Lead biosorption efficiency of Levilactobacillus brevis MZ384011 and Levilactobacillus brevis MW362779: A response surface based approach.

Lead (Pb) is a substantial contaminant in the environment and a potent toxin for living organisms. Current study describes probiotic characteristics of Pb-biosorbing lactic acid bacteria (LAB), and response surface methodology (RSM) based optimization of physical conditions for maximum Pb biosorption. A total of 18 LAB, isolated from carnivore feces (n = 8) and human breast milk (n = 9), along with one reference strain Lactobacillus acidophilus ATCC4356 were included in the study. Pb biosorption was strain specific. Eight strains, demonstrating ≥ 70 % lead biosorption, were selected for further testing. The lactobacillus-Pb complex was found to be stable and strains had a negative surface charge. The strains displayed good probiotic properties with the survival rate of 71-90 % in simulated gastric environment, 36-69 % in intestinal condition (1.8 % bile salts) and 55-72 % hydrophobicity. On the basis of excellent probiotic ability, Levilactobacillus brevis MZ384011 and Levilactobacillus brevis MW362779 were selected for optimization of physical conditions of Pb biosorption through RSM. Maximum biosorption was observed at pH 6 in 60 min at a cell density of 1 g/L. L. brevis MZ384011 and L. brevis MW362779 are recommended for experimentation on Pb toxicity amelioration and safety evaluation in in-vivo setting.

Levilactobacillus brevis from carnivores can ameliorate hypercholesterolemia: In vitro and in vivo mechanistic evidence.

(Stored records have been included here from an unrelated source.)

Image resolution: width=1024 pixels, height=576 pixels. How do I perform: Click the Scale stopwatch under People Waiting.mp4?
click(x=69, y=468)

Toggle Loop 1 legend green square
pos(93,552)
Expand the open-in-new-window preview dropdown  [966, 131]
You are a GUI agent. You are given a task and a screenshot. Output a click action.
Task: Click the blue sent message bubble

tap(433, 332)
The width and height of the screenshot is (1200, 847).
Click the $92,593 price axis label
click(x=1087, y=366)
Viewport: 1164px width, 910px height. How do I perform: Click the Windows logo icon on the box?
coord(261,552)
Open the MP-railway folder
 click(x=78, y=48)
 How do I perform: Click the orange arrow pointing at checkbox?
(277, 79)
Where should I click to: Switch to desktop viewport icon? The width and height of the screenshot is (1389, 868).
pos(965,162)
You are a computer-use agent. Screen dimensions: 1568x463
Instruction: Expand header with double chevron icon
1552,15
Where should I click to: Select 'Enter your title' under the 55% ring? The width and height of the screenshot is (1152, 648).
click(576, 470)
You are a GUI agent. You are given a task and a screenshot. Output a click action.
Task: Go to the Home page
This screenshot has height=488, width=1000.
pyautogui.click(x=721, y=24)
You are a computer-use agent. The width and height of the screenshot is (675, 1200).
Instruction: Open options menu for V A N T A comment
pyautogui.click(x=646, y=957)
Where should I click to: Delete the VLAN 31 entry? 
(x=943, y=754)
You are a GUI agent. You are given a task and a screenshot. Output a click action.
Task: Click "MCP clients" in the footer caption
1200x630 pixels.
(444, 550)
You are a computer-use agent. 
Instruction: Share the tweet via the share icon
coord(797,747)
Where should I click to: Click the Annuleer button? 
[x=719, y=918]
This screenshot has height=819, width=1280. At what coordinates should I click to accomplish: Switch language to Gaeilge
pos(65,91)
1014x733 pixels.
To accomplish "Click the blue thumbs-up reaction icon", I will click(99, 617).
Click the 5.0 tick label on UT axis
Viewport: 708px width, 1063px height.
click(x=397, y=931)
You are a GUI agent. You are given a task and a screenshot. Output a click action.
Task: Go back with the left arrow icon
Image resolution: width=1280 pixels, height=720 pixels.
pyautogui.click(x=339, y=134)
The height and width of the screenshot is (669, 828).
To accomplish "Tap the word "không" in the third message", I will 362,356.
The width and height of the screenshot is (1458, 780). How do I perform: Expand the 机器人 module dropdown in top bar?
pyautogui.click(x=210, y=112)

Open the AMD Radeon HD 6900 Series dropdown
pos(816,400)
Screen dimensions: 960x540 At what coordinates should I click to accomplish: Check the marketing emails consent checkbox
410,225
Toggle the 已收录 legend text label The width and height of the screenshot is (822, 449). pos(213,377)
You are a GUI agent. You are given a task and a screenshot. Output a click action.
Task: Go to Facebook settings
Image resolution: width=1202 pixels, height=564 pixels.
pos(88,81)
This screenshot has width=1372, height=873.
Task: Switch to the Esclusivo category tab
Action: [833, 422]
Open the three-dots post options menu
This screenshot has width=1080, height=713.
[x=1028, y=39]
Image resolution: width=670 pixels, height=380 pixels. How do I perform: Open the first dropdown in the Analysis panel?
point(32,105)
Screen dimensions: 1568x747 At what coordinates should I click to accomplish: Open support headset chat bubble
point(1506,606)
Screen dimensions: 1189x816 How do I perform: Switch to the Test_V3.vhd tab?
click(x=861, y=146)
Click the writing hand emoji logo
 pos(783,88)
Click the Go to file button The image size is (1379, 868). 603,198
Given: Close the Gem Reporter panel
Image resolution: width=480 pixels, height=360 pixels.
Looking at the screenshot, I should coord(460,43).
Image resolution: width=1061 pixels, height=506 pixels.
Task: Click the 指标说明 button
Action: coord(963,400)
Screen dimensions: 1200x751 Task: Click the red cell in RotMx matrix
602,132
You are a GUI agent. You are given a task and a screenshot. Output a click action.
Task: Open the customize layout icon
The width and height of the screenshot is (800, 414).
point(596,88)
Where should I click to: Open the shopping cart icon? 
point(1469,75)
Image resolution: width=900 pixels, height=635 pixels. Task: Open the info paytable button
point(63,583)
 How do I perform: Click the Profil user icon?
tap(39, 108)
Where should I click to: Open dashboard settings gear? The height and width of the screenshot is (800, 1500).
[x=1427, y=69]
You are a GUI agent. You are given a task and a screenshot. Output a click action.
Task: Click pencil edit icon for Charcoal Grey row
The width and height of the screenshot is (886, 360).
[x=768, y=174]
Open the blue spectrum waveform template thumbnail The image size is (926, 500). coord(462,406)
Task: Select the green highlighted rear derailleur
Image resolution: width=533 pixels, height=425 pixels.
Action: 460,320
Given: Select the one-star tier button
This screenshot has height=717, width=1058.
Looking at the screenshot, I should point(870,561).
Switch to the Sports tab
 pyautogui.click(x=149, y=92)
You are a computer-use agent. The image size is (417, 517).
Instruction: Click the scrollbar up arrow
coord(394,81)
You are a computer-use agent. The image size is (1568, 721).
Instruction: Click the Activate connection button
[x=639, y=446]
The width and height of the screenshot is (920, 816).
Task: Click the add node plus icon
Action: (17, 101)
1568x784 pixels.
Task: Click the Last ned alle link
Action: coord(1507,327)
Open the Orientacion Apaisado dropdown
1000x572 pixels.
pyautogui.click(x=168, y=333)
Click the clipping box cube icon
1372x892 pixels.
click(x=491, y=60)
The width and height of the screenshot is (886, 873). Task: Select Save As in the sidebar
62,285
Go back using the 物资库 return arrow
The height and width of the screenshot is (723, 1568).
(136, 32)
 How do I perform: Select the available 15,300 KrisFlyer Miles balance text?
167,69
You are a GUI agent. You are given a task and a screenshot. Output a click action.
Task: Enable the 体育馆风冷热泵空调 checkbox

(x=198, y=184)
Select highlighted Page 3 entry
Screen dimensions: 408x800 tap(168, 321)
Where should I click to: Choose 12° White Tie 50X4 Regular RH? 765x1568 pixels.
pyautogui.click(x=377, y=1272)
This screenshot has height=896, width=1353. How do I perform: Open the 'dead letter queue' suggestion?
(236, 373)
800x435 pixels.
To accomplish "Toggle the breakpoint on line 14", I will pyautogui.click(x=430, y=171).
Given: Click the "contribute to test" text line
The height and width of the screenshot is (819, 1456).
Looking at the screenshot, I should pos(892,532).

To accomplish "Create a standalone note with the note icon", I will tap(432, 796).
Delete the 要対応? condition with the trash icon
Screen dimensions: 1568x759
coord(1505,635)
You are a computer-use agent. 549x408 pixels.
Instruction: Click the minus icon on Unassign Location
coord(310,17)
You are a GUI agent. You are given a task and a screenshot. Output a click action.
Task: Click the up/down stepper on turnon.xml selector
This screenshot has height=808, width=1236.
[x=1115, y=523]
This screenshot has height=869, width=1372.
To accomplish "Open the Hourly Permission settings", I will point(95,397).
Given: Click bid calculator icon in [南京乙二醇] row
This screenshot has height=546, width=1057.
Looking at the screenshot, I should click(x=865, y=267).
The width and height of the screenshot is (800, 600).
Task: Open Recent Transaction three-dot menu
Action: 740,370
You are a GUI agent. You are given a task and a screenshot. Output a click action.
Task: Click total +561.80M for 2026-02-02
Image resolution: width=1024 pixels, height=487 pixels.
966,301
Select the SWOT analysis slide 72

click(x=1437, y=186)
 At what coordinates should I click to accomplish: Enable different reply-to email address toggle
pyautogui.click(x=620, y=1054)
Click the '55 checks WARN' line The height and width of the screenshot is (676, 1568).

AIMS: The aim was to explore the probiotic and hypocholesterolaemic potential of two Levilactobacillus brevis strains of carnivore origin along with selected underlying mechanisms. METHODS AND RESULTS: Levilactobacillus brevis MT950194 and L. brevis MW365351 were analysed in vitro for oro-gastro-intestinal stress tolerance, cholesterol reduction, cholesterol adsorption (through scanning electron microscopy) and bile salt hydrolase (BSH) activity. Strains could survive (>80%) in oro-gastro-intestinal conditions and reduce high amount of cholesterol (35% and 54%) from media containing bile salts (0.3%) as compared with Lactobacillus acidophilus ATCC 4356 and presented the least pathogenicity towards mammalian cells. Exopolysaccharide production, cell surface cholesterol adherence and BSH activity were witnessed as possible cholesterol-lowering mechanisms. In in vivo experiment, the treatments of hypercholesterolaemic rats with L. brevis MT950194, L. brevis MW365351 and their mixture led to significant (p < 0.05) reduction in serum and hepatic cholesterol, low-density lipids, cholesterol ratio, liver steatosis and size of adipocytes. It further ameliorated diet-induced changes in hepatic enzymes. CONCLUSIONS: Levilactobacillus brevis MT950194 and L. brevis MW365351 from carnivores have probiotic pharmacological potential and can reduce serum cholesterol through surface adherence and BSH production. SIGNIFICANCE AND IMPACT OF THE STUDY: These strains may be utilized in treating hypercholesterolaemia and production of low-fat functional foods.